The FDA draft drug development guidance also favorably discusses time to event endpoints, for which the event represents clinically meaningful worsening of disease. This also allows the possibility of transitioning patients to open-label treatment once a predetermined event has occurred. In addition, the Community Guidance highlights time to event endpoints as a means to shorten trials if sufficient events occur.
Both the ALS Clinical Trial Guidelines and the Community Guidance suggest a spectrum of functional endpoints that might support approval, but the FDA draft drug development guidance does not mention specific functional endpoints. Instead, it states that new endpoints that demonstrate meaningful functional changes may be considered as potential phase 3 endpoints.
Pharmacokinetics/pharmacodynamics
All 3 documents are similar in their discussions of nonclinical and clinical pharmacology studies. Both the FDA draft drug development guidance and the Community Guidance note that chronic toxicology studies can delay development timelines and prevent open-label extension protocols.
The FDA draft drug development guidance notes that it may be appropriate to initiate clinical trials on the basis of less-than-usual nonclinical testing if scientifically justified for serious and life-threatening diseases for which treatments are not available or are inadequate. It also discusses that the duration of dosing in humans may exceed that of the nonclinical studies if justified by the available nonclinical and clinical data.

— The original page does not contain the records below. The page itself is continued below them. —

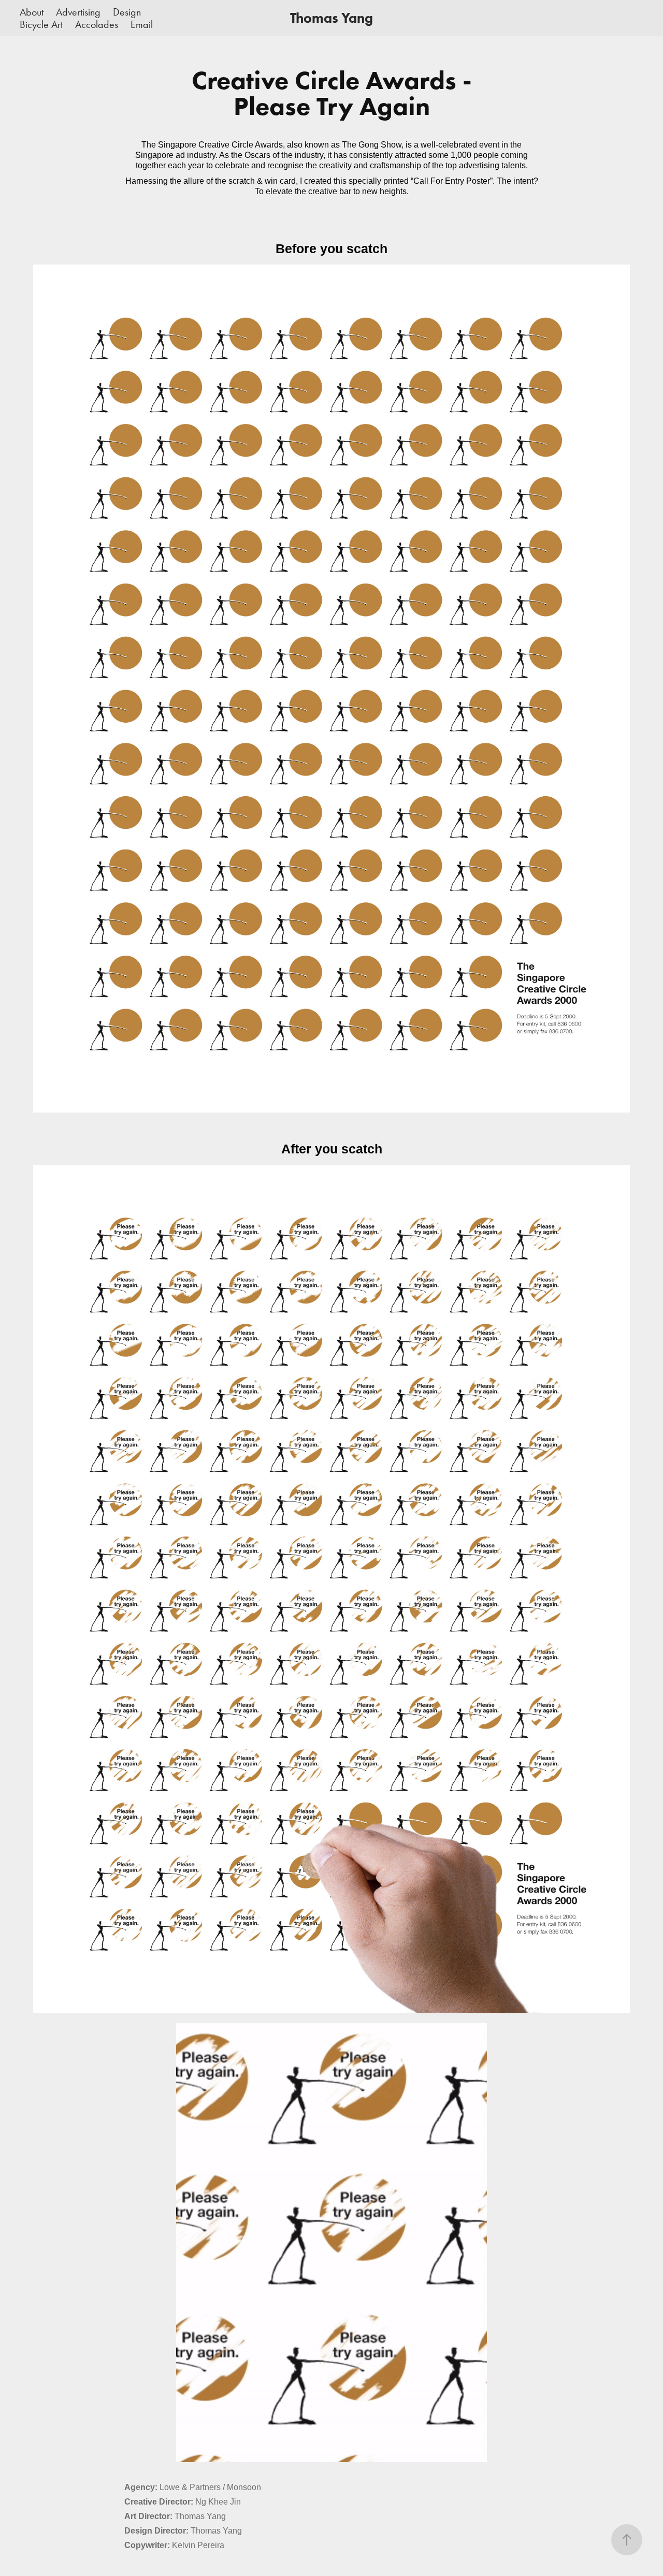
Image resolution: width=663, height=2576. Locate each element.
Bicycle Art (41, 24)
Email (142, 24)
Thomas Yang (331, 17)
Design (127, 12)
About (32, 12)
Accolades (96, 24)
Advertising (78, 12)
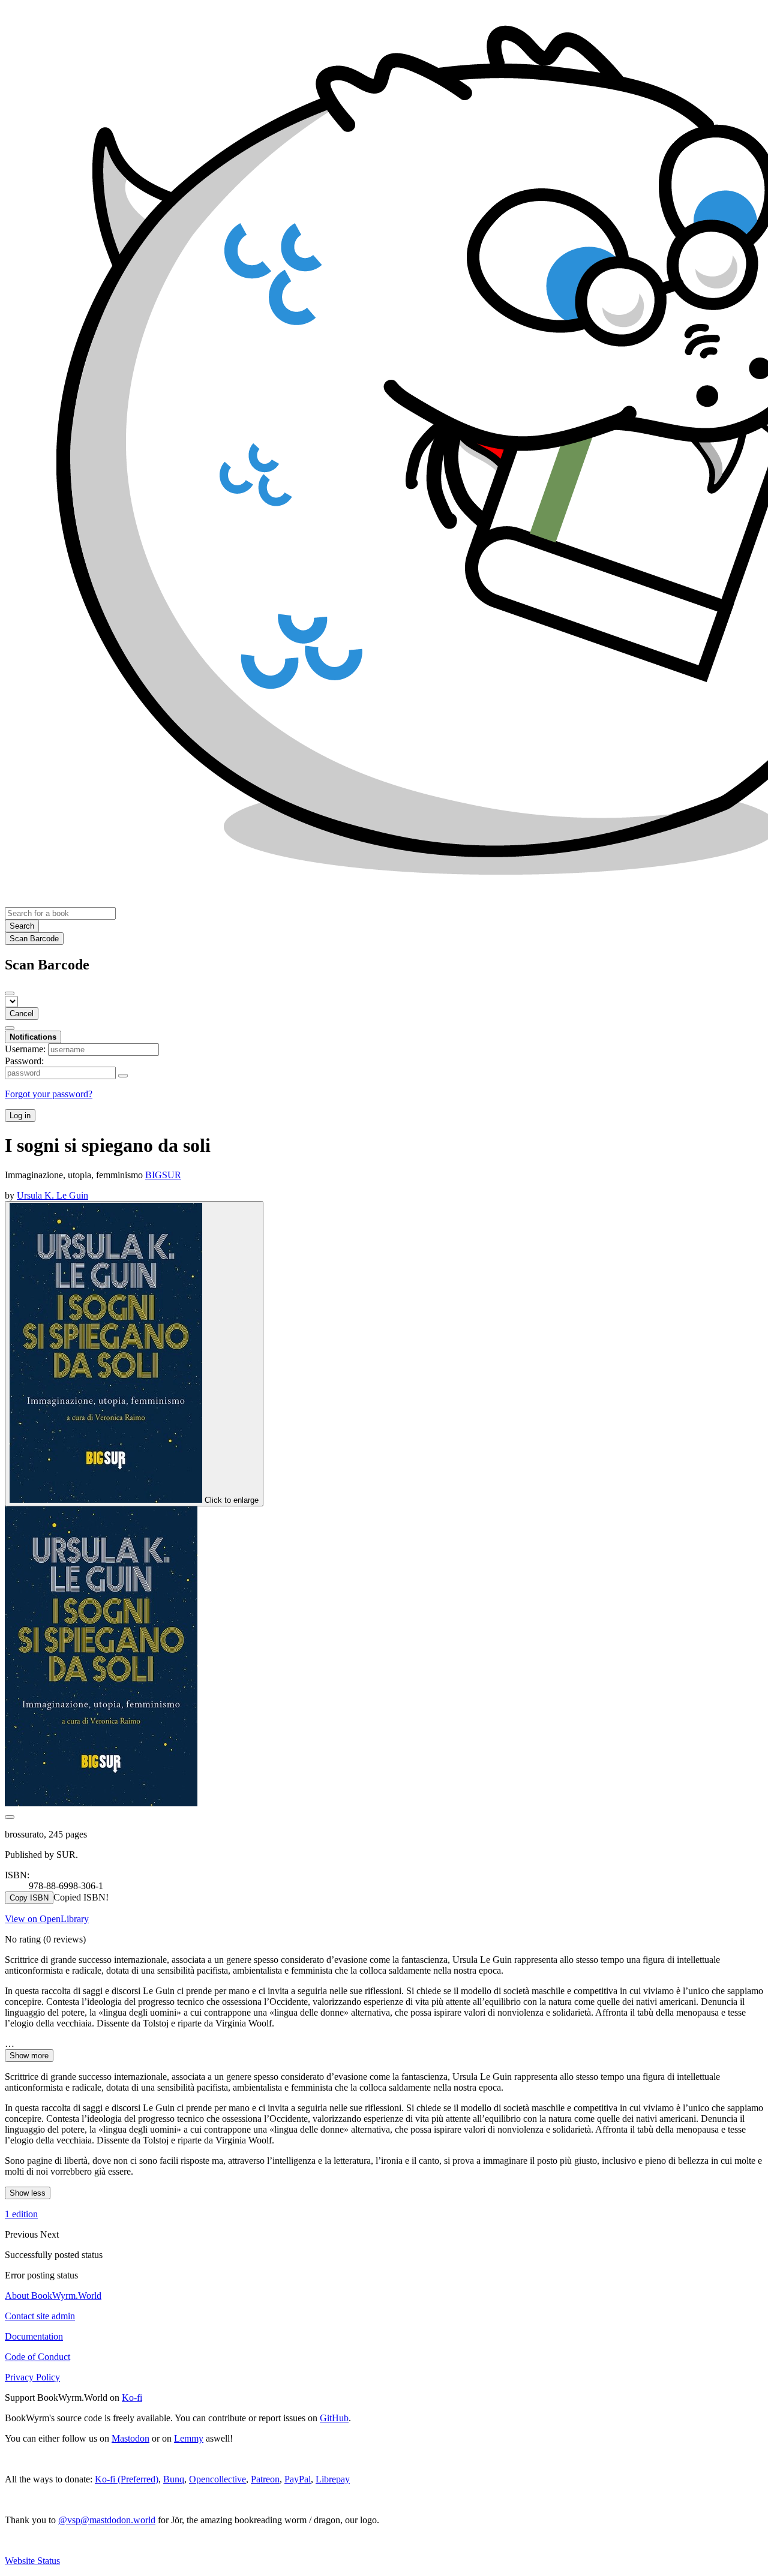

In addition, the FDA draft development guidance suggests that carcinogenicity studies can generally be conducted after approval for drugs intended to treat ALS, given the unmet need for effective therapies. Other human clinical pharmacology studies such as renal or hepatic studies may be waived if the patient population and the metabolic pathways of the drug suggest a low likelihood of clinically meaningful pharmacokinetic and pharmacodynamic effects.
Divergence
Study design
The FDA draft drug development guidance strongly recommends that sponsors conduct randomized, placebo (or standard of care)-controlled double-blind studies because these studies are the most efficient way to demonstrate efficacy. The ALS Clinical Trial Guidelines and the Community Guidance also emphasize that randomized controlled trials remain the most robust way to demonstrate efficacy. However, these 2 documents emphasize the need for flexibility and innovation in clinical trial design, including unequal treatment groups and multiple drug comparisons. Overall, each of the documents highlights the potential utility of an adaptive clinical trial design.
The FDA draft drug development guidance strongly discourages the use of historical controls. Both the ALS Clinical Trial Guidelines and the Community Guidance are less prescriptive and suggest the possibility that well-matched historical controls may provide useful comparator information for middle-stage trials.
Predictive algorithms are not discussed in the FDA draft drug development guidance but are another avenue by which historical controls may be used. The ALS Clinical Trial Guidelines emphasize the potential utility of technology assisted measurements as exploratory endpoints. The Community Guidance notes that although the Center for Devices and Radiological Health has qualification requirements for technology-assisted measurements,6 the Center for Drug Evaluation and Research has no such guideline. The Community Guidance also suggests that predictive algorithms could be explored in the middle phase of trials and that similar algorithms could be used to efficiently stratify patients for clinical trials.
Endpoints
The FDA draft drug development guidance is more stringent regarding efficacy endpoints than the other documents. As noted above, both functional and survival endpoints are endorsed with an emphasis on survival. A variety of secondary endpoints are proposed to support survival or functional endpoints.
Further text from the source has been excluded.